## What needs to be done
Pick out every line in the items below that contains the string "file", matching case exactly, and copy each of those lines.

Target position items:
"""

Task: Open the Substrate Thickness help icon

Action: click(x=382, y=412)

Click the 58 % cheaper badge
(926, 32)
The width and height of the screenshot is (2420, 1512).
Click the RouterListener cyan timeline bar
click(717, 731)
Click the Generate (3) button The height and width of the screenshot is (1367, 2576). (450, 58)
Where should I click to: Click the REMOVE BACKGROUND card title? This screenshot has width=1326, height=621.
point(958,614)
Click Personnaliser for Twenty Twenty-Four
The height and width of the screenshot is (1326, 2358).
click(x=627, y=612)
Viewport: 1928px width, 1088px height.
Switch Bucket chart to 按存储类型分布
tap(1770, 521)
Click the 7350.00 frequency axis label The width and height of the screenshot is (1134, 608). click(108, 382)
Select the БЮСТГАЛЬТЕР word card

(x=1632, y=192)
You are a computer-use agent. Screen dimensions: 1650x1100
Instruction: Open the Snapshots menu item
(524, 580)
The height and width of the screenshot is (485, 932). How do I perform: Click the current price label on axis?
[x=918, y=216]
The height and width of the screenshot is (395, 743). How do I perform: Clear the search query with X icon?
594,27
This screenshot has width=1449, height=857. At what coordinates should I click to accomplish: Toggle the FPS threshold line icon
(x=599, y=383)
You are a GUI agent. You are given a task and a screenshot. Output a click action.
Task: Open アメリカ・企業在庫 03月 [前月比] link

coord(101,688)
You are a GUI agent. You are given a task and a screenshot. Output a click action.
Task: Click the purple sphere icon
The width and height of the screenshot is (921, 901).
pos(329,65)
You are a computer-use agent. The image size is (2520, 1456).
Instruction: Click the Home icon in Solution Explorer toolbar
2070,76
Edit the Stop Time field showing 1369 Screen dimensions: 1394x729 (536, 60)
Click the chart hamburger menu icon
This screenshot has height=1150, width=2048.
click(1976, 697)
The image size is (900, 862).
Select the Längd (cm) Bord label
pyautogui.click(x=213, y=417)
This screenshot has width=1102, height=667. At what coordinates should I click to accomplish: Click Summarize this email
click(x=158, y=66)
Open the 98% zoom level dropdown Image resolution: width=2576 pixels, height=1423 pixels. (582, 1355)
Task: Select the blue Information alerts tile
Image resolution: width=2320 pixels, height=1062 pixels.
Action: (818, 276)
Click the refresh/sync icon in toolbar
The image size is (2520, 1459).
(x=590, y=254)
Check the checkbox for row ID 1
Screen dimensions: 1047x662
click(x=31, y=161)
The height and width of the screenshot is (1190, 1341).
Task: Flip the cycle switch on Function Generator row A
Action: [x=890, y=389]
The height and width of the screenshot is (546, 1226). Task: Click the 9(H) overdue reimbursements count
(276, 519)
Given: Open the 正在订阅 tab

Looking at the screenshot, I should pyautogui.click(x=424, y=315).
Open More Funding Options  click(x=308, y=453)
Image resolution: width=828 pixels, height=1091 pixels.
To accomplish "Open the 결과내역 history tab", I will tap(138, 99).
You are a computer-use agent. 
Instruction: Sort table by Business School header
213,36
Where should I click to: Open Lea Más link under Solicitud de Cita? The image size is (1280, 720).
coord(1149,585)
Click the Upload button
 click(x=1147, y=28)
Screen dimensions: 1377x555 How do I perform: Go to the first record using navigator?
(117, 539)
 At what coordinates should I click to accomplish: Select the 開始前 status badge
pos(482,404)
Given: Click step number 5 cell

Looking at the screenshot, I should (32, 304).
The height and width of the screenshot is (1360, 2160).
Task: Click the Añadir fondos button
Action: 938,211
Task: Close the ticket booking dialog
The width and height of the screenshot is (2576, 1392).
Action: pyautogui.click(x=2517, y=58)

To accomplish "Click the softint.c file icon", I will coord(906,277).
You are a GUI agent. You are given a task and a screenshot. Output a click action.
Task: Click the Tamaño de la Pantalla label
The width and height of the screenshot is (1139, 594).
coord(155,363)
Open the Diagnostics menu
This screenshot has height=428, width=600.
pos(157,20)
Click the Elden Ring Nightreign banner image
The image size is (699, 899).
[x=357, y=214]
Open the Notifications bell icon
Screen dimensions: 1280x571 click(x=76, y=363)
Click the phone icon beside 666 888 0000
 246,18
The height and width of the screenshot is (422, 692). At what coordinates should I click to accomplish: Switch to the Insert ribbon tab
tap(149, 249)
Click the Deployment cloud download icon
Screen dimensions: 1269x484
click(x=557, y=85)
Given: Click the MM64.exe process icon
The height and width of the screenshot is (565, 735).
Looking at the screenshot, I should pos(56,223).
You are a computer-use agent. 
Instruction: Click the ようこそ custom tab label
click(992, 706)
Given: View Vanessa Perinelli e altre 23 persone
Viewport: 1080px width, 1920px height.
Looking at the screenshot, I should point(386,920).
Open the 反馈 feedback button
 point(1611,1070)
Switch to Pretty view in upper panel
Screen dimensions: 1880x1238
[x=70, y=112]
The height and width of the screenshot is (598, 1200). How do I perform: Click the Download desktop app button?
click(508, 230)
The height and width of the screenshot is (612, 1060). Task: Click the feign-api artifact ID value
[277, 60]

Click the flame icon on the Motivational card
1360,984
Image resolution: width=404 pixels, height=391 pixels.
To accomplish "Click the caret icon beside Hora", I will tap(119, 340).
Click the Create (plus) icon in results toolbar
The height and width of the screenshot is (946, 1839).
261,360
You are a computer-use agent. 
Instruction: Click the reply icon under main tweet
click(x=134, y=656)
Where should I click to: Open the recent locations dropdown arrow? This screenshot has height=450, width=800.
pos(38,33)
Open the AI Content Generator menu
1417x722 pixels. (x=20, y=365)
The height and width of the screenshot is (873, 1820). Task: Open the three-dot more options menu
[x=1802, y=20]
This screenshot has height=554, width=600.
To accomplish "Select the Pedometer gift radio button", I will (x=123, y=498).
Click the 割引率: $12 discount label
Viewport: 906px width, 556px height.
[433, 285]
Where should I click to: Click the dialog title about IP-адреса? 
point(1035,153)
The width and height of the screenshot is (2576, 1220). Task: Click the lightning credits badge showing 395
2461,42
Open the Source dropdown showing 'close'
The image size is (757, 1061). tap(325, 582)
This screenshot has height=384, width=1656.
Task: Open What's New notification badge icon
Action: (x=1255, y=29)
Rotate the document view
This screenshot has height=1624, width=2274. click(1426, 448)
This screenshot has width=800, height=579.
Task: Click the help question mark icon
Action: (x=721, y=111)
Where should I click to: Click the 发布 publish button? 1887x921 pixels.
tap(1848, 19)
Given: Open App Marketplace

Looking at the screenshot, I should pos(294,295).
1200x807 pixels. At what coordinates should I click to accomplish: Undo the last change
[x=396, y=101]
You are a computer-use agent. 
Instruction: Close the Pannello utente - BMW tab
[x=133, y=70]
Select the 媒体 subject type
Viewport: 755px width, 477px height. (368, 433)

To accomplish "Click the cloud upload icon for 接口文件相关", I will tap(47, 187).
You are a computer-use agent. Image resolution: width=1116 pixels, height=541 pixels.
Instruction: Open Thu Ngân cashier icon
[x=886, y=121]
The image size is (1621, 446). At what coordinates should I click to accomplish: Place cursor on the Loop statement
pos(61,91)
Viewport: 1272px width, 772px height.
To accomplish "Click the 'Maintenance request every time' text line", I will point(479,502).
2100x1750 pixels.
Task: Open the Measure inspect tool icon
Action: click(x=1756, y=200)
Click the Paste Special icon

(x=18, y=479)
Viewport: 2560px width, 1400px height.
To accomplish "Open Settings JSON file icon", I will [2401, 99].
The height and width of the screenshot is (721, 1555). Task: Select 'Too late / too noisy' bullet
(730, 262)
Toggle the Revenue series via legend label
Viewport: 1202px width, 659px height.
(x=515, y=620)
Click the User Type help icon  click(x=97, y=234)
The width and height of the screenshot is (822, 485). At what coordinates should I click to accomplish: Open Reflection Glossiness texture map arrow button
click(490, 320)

"""

## Answer to this task
To accomplish "Click the softint.c file icon", I will coord(906,277).
To accomplish "Open Settings JSON file icon", I will [2401, 99].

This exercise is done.